Maltrattamenti alla convivente, condannato a due anni e 9 mesi a Chieti

Il giudice monocratico del Tribunale di Chieti, Enrico Colagreco, ha condannato a 2 anni e 9 mesi di reclusione, un uomo accusato di maltrattamenti in famiglia, lesioni personali e violenza privata nei confronti della convivente more uxorio. Per lui il pubblico ministero Natascia Troiano aveva chiesto la condanna a tre 3 anni e 9 mesi. L’uomo è stato anche condannato a risarcire i danni, in separata sede, alla donna che si è costituita parte civile. L’uomo era anche accusato di averle strappato di mano il telefono cellulare per impedire di telefonare ai genitori o ad altre persone per chiedere aiuto quando la aggrediva.

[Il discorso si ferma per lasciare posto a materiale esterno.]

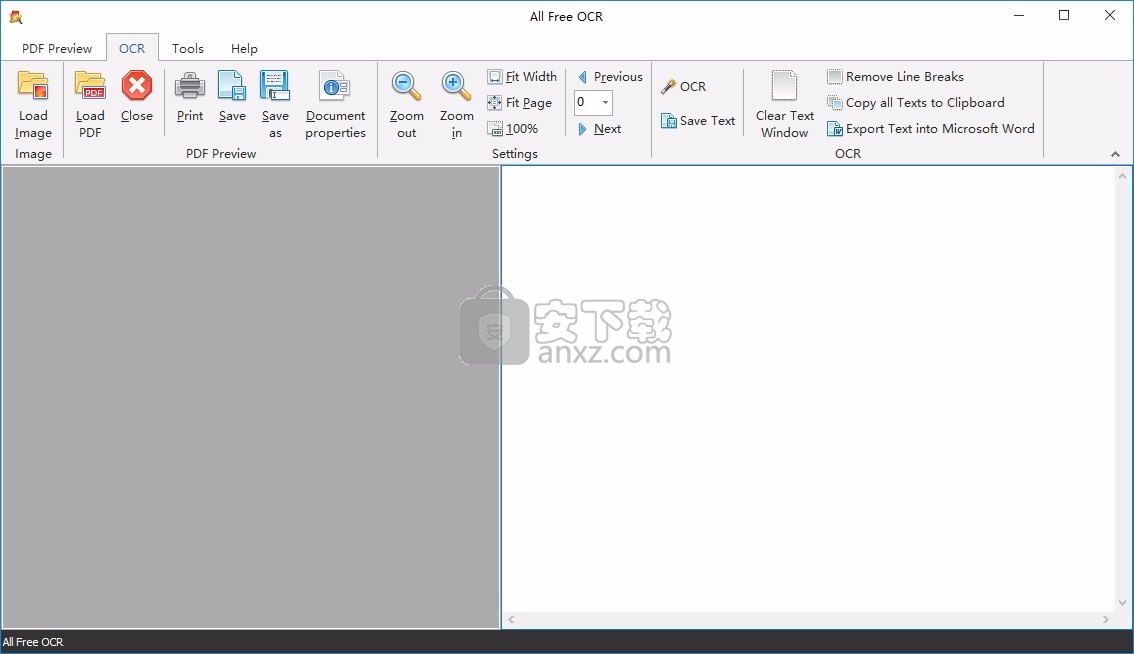Open the page number dropdown
The image size is (1134, 654).
[605, 103]
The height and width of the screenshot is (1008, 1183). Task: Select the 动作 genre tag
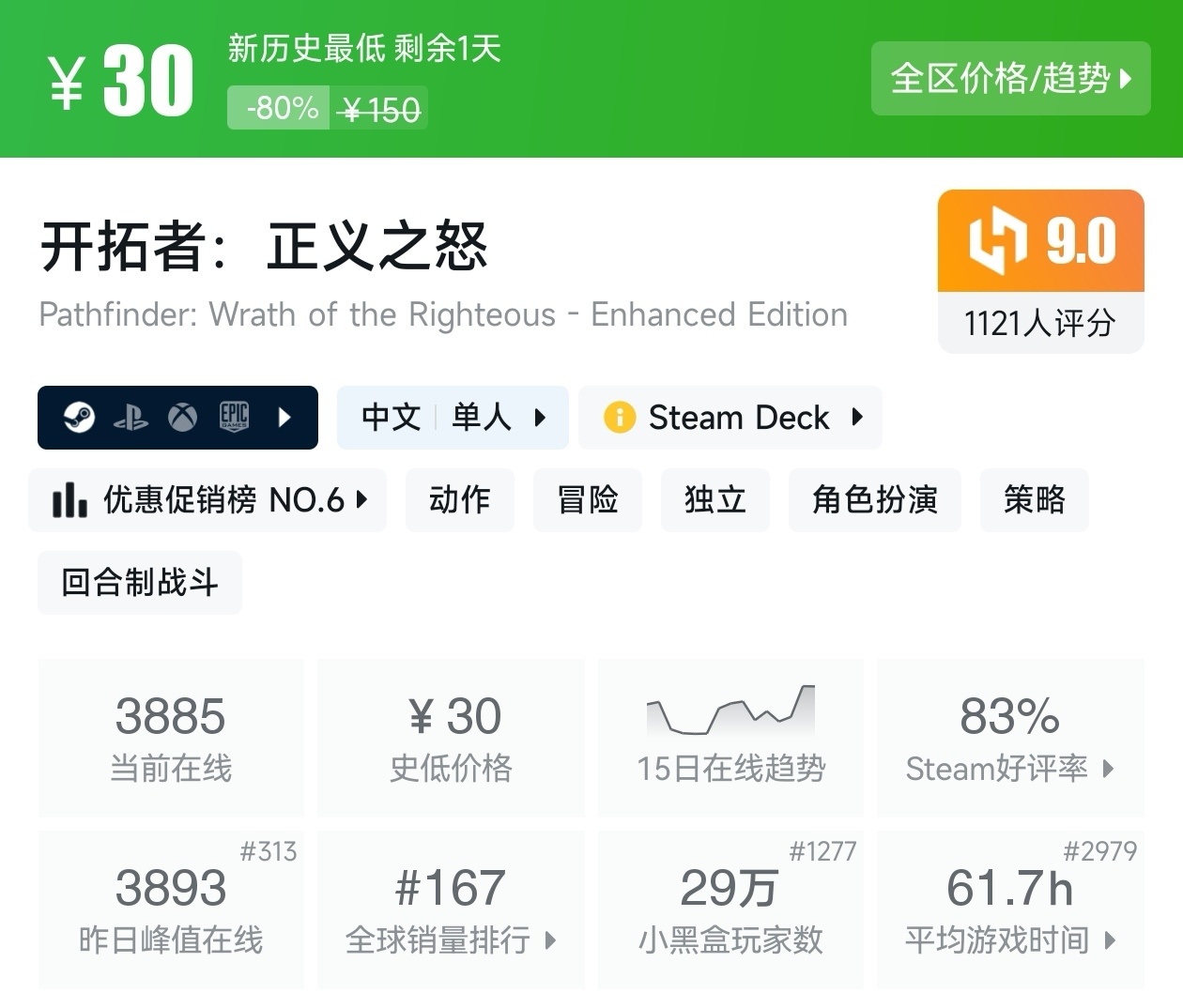(x=459, y=500)
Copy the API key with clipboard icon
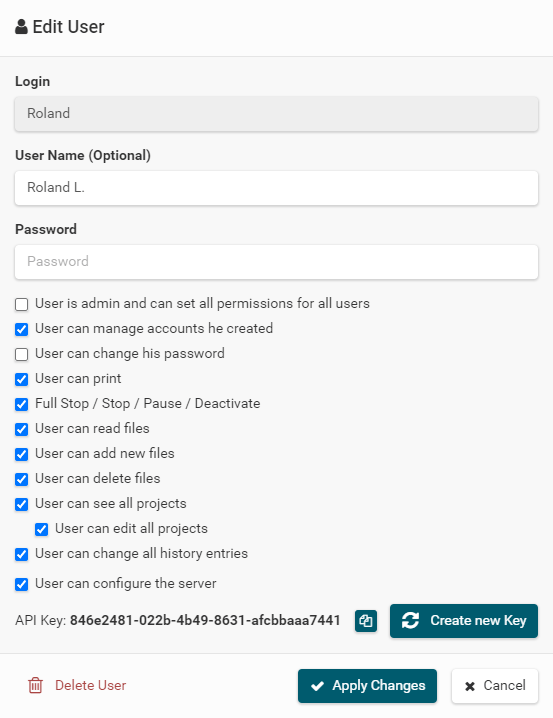Screen dimensions: 553x718 366,621
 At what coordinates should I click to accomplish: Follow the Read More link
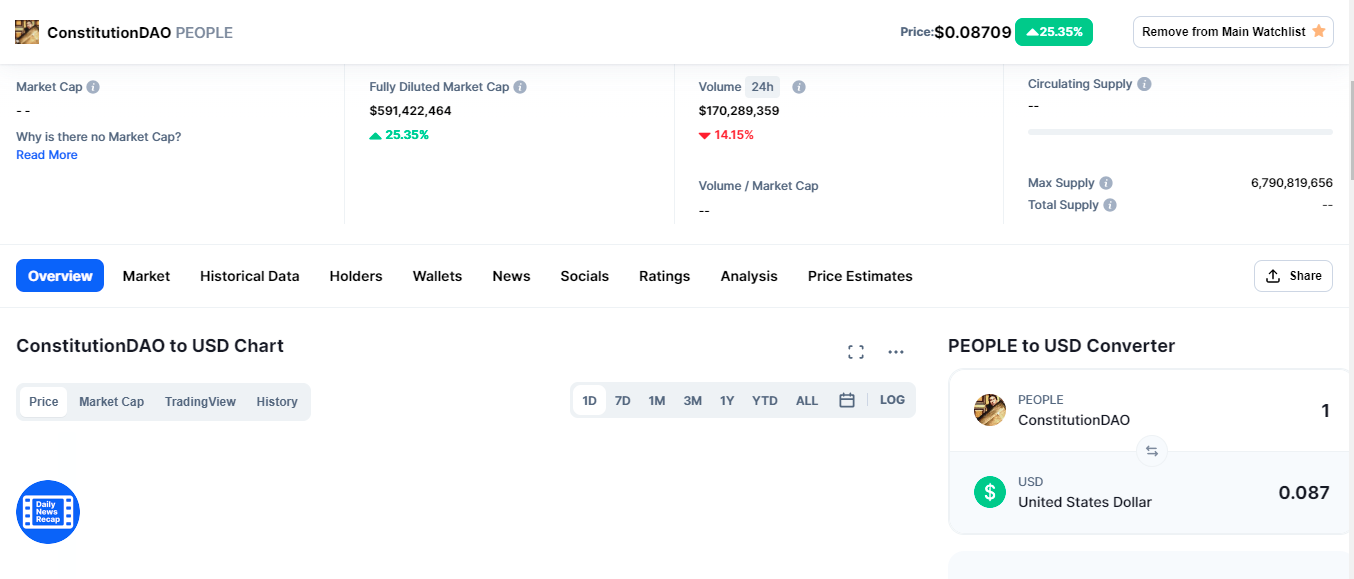(x=47, y=155)
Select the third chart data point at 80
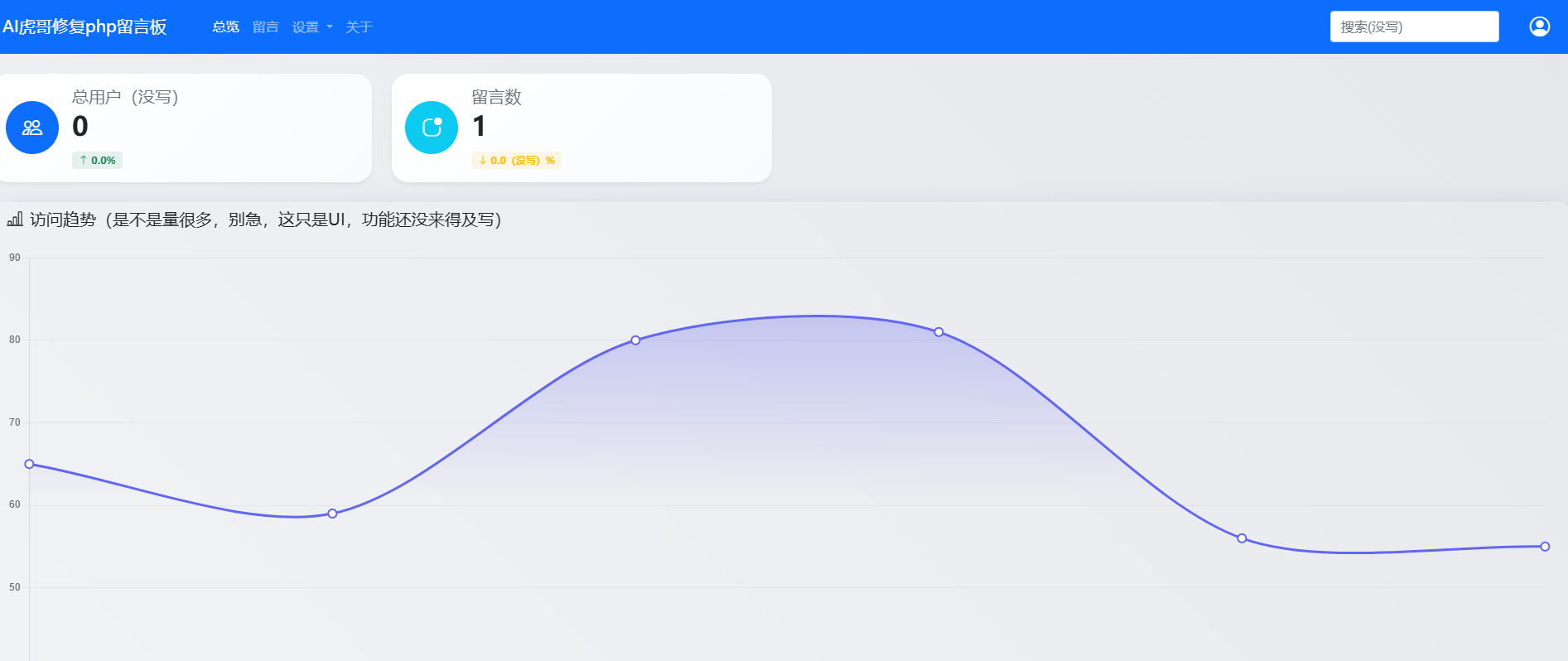 [x=635, y=340]
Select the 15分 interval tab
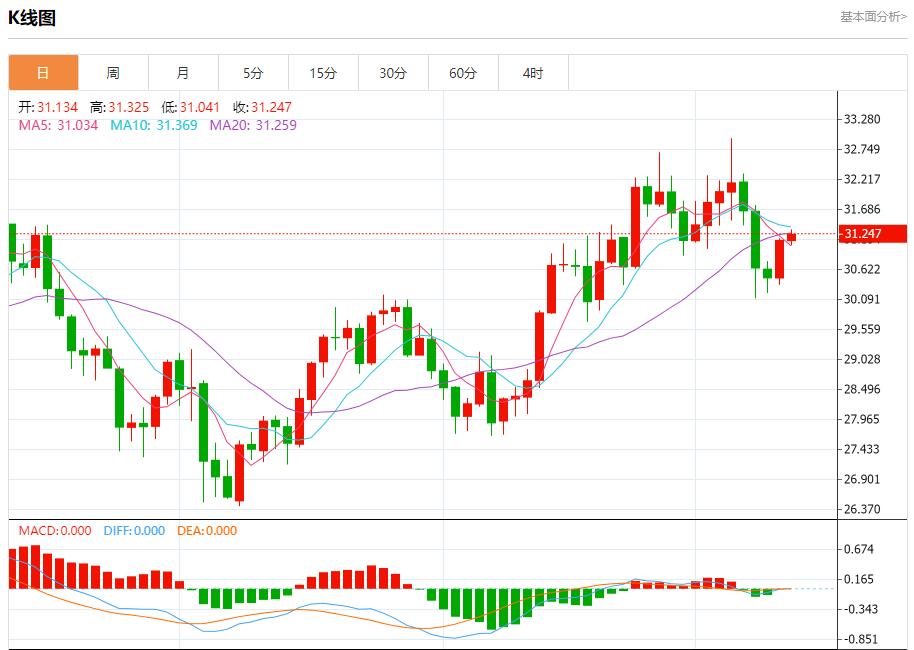The height and width of the screenshot is (650, 914). [x=323, y=73]
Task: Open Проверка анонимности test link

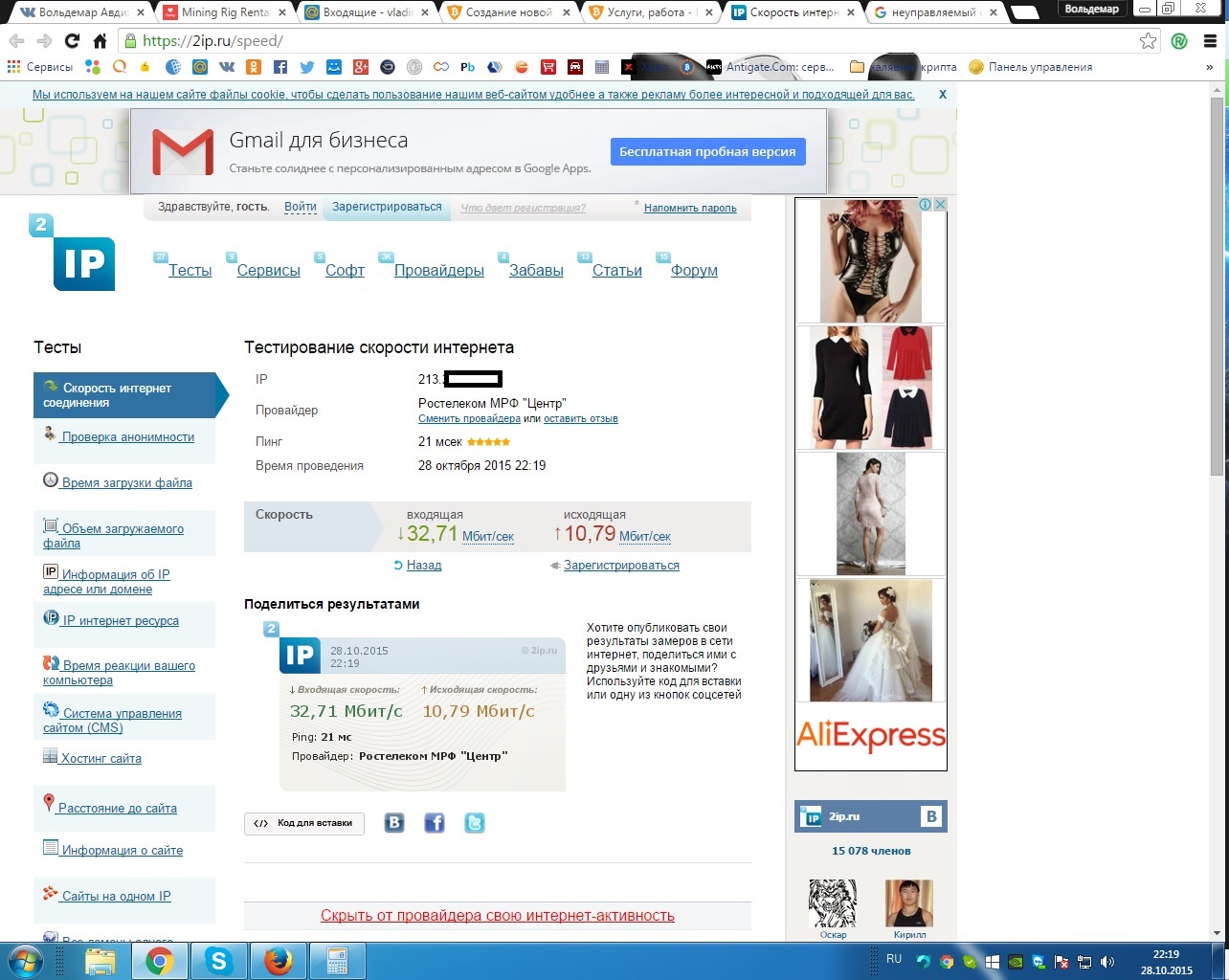Action: 127,437
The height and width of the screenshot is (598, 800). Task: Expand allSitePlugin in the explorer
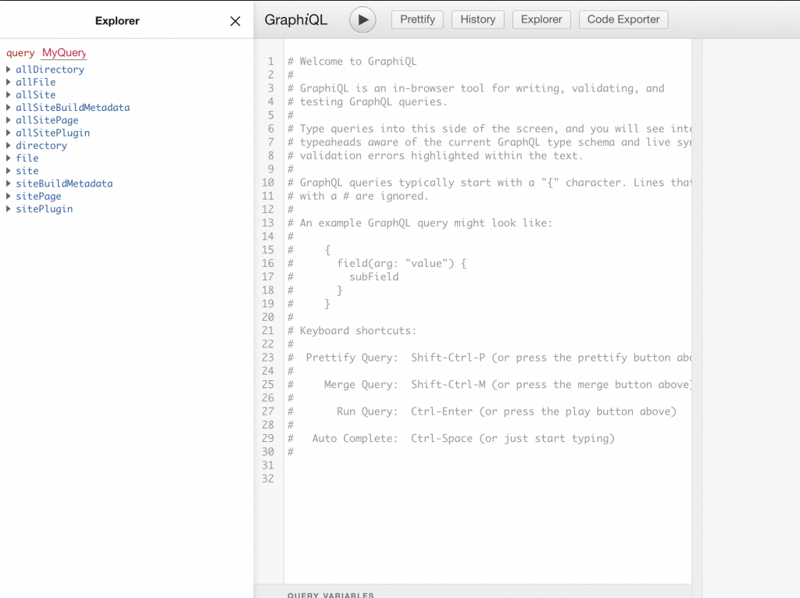(x=9, y=133)
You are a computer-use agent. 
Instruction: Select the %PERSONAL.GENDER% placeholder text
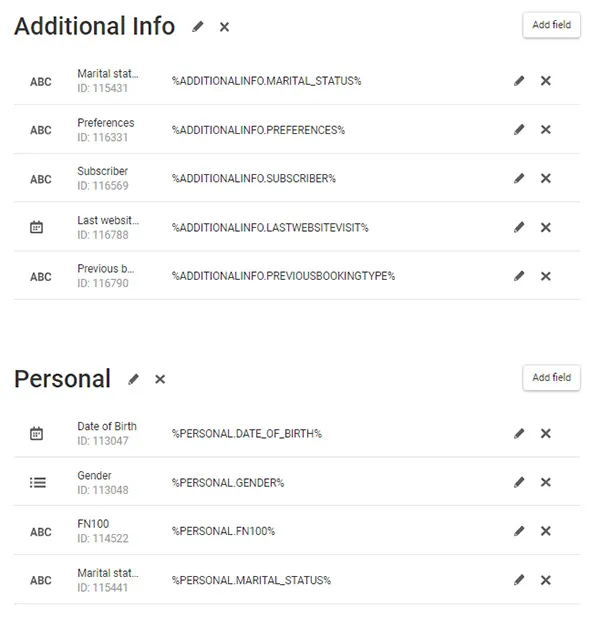(x=228, y=483)
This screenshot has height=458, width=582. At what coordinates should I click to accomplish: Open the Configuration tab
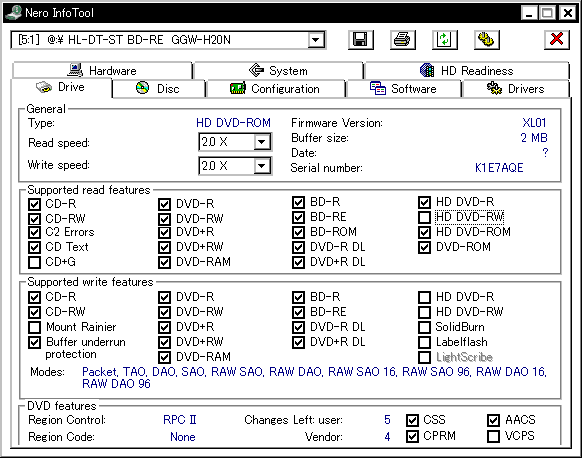[x=275, y=89]
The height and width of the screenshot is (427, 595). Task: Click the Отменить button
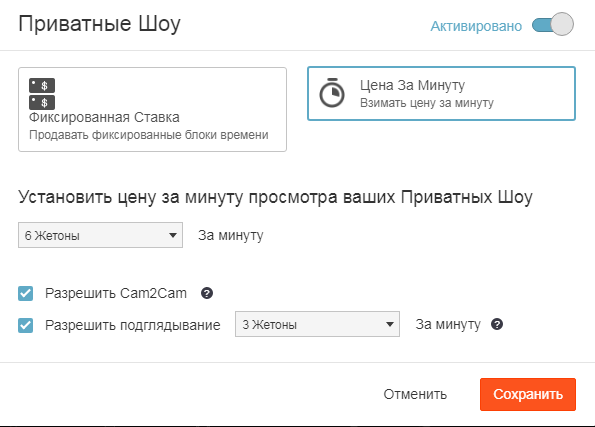pyautogui.click(x=415, y=394)
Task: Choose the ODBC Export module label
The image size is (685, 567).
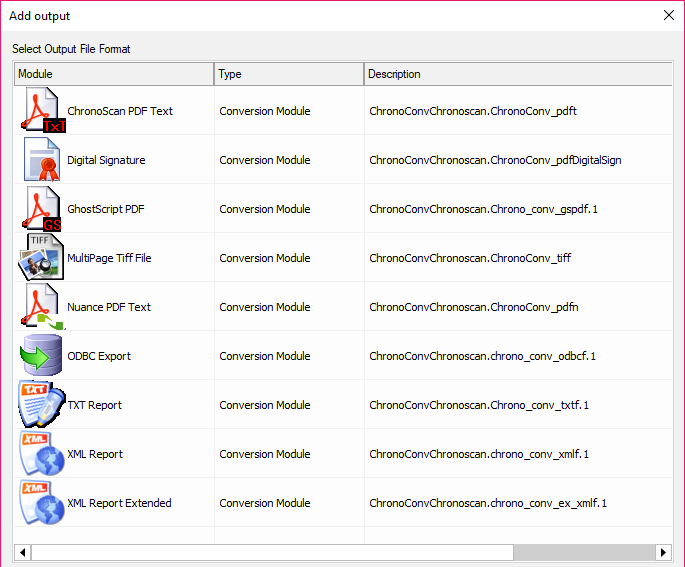Action: pyautogui.click(x=99, y=356)
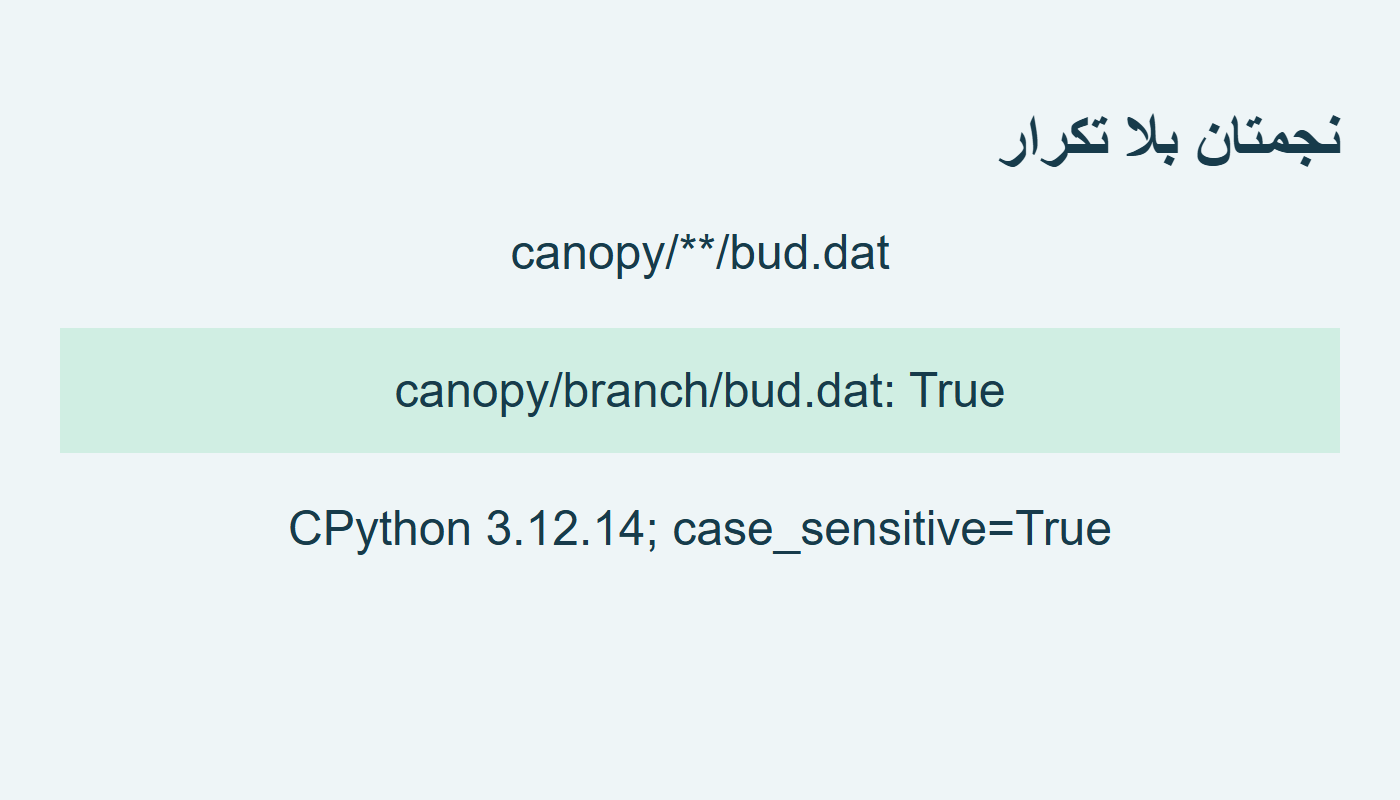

Secondo l’accusa l’uomo l’aveva sottoposta a continue vessazioni fisiche e psicologiche, ingiuriandola e minacciandola di morte, percuotendola fino a provocarle evidenti lesioni sul corpo in occasione di violenti e sistematici litigi accessi di ira immotivati o scatenati da futili motivi. Quanto all’accusa di lesioni personali, in occasione di un litigio l’avrebbe colpita con pugni al volto e su tutto il corpo provocandole lesioni guaribili in 10 giorni.